Reputation: 31
I am trying to deploy a Python Flink application on AWS Kinesis Data Analytics. I followed the official documentation on https://docs.aws.amazon.com/kinesisanalytics/latest/java/how-python-creating.html
I want to create a source table using the TableAPI that read from Confluent Kafka and deserialize the messages using avro-confluent format.
Following the connectors documentation https://nightlies.apache.org/flink/flink-docs-release-1.13/docs/connectors/table/kafka/ and https://nightlies.apache.org/flink/flink-docs-release-1.13/docs/connectors/table/formats/avro-confluent/ I will need to include two jar files as dependencies. But the property jarfile
on
"ApplicationConfiguration": {
"EnvironmentProperties": {
"PropertyGroups": [
{
"PropertyGroupId": "kinesis.analytics.flink.run.options",
"PropertyMap": {
"python": "MyApplication/main.py",
"jarfile": "MyApplication/lib/myJarFile.jar",
"pyFiles": "MyApplication/lib/myDependentFile.py",
"pyArchives": "MyApplication/lib/myArchive.zip"
}
},
it seems to accept only one jar file as dependencies.
Any idea on how to include these two jar files as dependecies ?
Thank you
Upvotes: 3
Views: 1669
Reputation: 8055
Documentation on this is quite sparse, specially for those of us coming from a Python background. Here are the important points (after hours of research...):
Packaging Instructions for PyFlink on Kinesis Data Analytics
If you have multiple dependencies, you have to create a fat jar and then include it using the jarfile property as described below. This is a Flink requirement as described here.
You must create a fat/uber/large jar (a large .jar
file with all dependencies included inside of it.)

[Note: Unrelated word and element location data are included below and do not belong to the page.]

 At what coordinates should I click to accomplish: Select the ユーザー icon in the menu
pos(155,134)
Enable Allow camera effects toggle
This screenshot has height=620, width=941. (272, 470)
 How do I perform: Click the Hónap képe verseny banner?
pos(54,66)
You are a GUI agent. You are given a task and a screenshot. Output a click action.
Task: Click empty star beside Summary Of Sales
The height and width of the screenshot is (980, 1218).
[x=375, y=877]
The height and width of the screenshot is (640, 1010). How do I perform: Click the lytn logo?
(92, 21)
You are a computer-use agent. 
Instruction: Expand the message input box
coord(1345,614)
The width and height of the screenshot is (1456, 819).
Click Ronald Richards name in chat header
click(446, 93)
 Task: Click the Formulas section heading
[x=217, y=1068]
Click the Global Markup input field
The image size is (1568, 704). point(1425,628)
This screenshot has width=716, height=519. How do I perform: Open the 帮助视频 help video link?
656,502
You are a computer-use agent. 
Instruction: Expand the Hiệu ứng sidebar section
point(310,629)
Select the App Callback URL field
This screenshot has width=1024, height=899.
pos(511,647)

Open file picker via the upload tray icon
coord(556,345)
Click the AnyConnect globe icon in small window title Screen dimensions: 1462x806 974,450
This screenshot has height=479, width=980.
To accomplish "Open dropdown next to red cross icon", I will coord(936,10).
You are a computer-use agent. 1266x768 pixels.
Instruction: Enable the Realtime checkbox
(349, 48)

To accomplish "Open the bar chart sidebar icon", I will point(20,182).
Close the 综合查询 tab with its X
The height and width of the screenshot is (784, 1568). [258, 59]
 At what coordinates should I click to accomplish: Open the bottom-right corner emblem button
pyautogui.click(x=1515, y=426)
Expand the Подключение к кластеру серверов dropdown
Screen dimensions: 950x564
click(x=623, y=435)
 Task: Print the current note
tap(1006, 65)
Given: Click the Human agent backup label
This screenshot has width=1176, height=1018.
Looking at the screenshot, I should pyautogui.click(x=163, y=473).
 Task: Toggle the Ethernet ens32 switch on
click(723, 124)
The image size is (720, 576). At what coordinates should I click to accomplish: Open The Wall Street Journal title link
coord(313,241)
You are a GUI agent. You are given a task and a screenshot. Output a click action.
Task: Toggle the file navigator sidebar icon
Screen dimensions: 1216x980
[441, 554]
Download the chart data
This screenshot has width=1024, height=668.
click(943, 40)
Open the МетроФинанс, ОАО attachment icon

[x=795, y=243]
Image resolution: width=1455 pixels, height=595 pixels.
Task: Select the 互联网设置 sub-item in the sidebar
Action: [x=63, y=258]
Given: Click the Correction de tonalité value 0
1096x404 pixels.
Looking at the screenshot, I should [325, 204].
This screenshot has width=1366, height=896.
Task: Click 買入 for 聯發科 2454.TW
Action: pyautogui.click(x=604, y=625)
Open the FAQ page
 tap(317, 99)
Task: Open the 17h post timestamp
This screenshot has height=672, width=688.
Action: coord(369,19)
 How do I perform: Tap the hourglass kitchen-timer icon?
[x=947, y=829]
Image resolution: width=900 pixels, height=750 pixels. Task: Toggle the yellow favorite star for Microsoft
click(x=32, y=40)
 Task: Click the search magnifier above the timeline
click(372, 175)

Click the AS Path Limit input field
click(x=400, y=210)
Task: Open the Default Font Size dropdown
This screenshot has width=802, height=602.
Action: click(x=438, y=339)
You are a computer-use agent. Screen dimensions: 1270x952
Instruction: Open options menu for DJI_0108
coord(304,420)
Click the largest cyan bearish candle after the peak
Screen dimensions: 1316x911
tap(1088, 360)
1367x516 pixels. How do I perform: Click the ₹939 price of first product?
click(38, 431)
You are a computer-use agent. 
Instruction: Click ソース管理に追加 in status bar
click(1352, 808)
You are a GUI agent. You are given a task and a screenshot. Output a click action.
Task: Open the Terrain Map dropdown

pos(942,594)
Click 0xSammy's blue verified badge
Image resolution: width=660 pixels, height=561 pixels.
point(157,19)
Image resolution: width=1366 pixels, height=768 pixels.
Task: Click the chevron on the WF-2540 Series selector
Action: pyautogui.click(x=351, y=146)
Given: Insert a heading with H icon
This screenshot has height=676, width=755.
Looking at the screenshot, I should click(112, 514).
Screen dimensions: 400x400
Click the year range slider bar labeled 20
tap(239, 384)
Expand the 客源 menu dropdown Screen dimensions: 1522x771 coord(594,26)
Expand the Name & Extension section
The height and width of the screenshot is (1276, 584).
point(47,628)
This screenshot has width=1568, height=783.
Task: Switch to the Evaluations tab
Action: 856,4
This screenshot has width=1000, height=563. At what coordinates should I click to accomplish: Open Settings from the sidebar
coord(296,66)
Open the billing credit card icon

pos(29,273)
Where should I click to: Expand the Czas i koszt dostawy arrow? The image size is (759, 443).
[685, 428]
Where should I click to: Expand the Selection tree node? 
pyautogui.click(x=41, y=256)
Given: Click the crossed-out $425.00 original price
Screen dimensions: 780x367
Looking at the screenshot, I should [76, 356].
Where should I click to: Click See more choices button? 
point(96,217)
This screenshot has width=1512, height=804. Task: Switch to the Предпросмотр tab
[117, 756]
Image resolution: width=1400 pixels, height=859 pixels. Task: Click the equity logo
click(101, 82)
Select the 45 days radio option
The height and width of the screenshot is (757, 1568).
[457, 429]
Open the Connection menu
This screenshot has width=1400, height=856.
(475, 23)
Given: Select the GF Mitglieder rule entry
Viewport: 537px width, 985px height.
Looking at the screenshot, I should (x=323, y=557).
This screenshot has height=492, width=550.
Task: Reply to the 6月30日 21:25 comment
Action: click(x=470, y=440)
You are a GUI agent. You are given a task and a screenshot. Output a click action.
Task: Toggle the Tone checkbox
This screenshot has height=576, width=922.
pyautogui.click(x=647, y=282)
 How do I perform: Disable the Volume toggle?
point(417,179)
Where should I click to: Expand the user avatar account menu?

Transform table connector/format resources
Flink uses Java’s Service Provider Interfaces (SPI) to load the table connector/format factories by their identifiers. Since the SPI resource file named org.apache.flink.table.factories.Factory for every table connector/format is under the same directory META-INF/services, these resource files will override each other when build the uber-jar of the project which uses more than one table connector/format, which will cause Flink to fail to load table connector/format factories.
In this situation, the recommended way is transforming these resource files under the directory META-INF/services by ServicesResourceTransformer of maven shade plugin. Given the pom.xml file content of example that contains connector flink-sql-connector-hive-3.1.3 and format flink-parquet in a project.
<code>
After configured the ServicesResourceTransformer, the table connector/format resource files under the directory META-INF/services would be merged rather than overwritten each other when build the uber-jar of above project.
When you create your uber jar, you must make sure that the META-INF/services
is merged for all depedencies - not overwritten. Some techniques for combining .jar
files out there (e.g. unzip .jar files to same directory, then re-zip directory) don't work.
Packaging dependencies with your usercode with Maven
To provide these dependencies not included by Flink we suggest two options with Maven.
- The maven assembly plugin builds a so-called uber-jar (executable jar) containing all your dependencies. The assembly configuration is straight-forward, but the resulting jar might become bulky. See maven-assembly-plugin for further information.
- The maven unpack plugin unpacks the relevant parts of the dependencies and then packages it with your code.
In this portion of the docs they recommend using maven-assembly-plugin
to do this, but in the previous portion ("Transform table connector/format resources") they provide a better solution. See below for answer.
So in your root directory add a pom.xml
file and add the following:
<project xmlns="http://maven.apache.org/POM/4.0.0"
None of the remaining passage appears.